Continue the abstract on cannabis consumption before and after legalization, starting after its results section.

**EXTRACT**
◆ ◆ ◆

J Adolesc Health. 2022 Mar 1:S1054-139X(21)00680-7. doi: 10.1016/j.jadohealth.2021.11.034. Online ahead of print.
PURPOSE: To systematically review evidence assessing the evolution of cannabis consumption before and after the implementation of non-medical cannabis legislation.
METHODS: MEDLINE, PubMED, PsycINFO, Scopus, and Web of Science were systematically searched for studies that examined change in cannabis consumption before and after nonmedical cannabis legislation. Data were tabulated by study design, levels of consumption, and individual subgroups. Data were analyzed using a narrative synthesis approach, considering study quality.
RESULTS: 32 studies were included (11 higher quality and 21 lower quality). 40% of higher quality evidence supported an increase in postlegalization consumption (55% did not report a change and 5% reported a decrease). The increase was most evident for young adults (42% of higher quality evidence) and in the consumption in the past month (37% of higher quality evidence). There was limited supporting evidence for new users having grown in response to legalization. Based on subgroup analysis, the increase in postlegalization consumption was higher among women and those who engage in binge-drinking.

◆ ◆ ◆

**DATA BELOW**
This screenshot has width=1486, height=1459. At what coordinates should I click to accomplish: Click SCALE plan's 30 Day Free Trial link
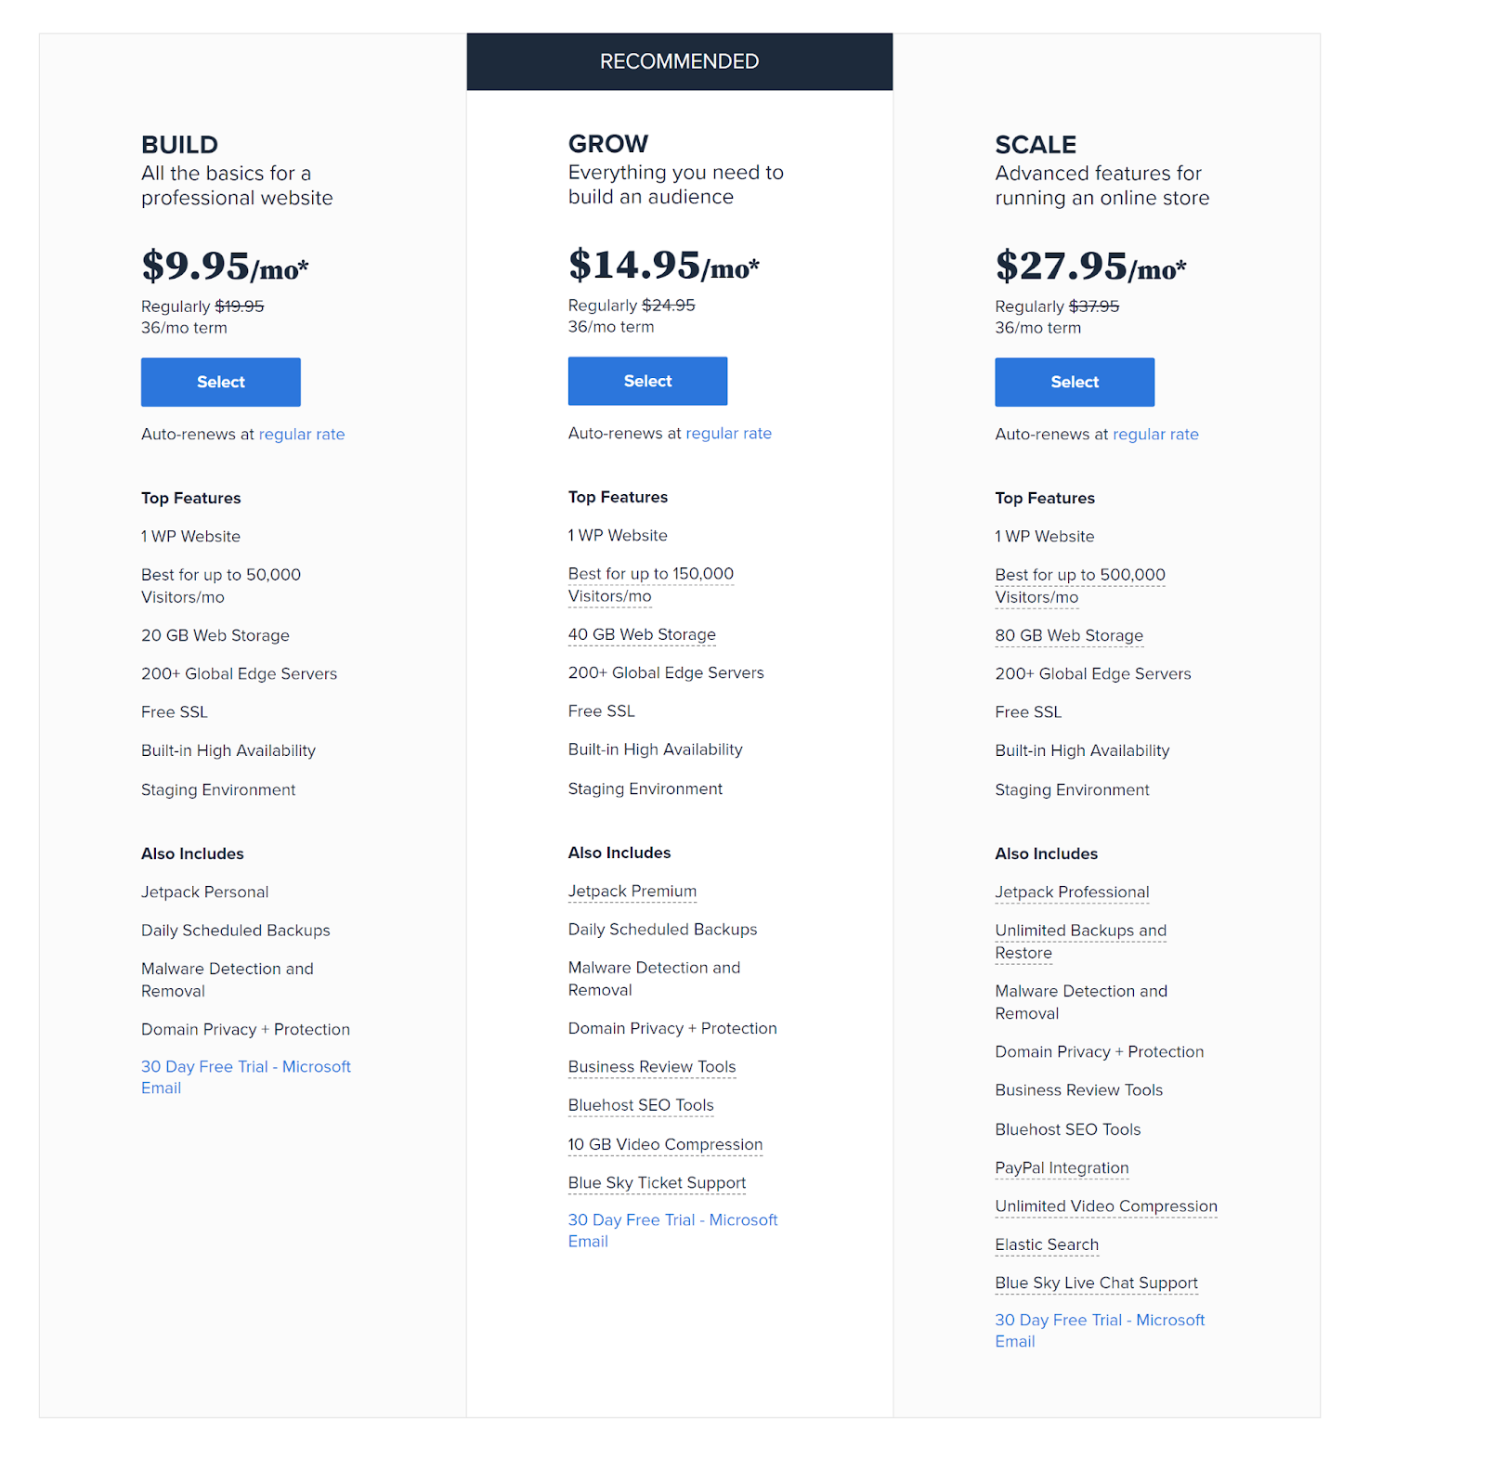click(1100, 1331)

◆ ◆ ◆

**EXERCISE RESPONSE**
CONCLUSIONS: Higher quality evidence suggests an increase in adolescent past-month consumption of cannabis following legalization in several geographical jurisdictions. Consumption evolution prelegalization and postlegalization differed by age group and for young women and for binge drinkers. Consumption evolution differences suggest a variety of strategies might be required in efforts to lower public health impacts of cannabis consumption following legalization.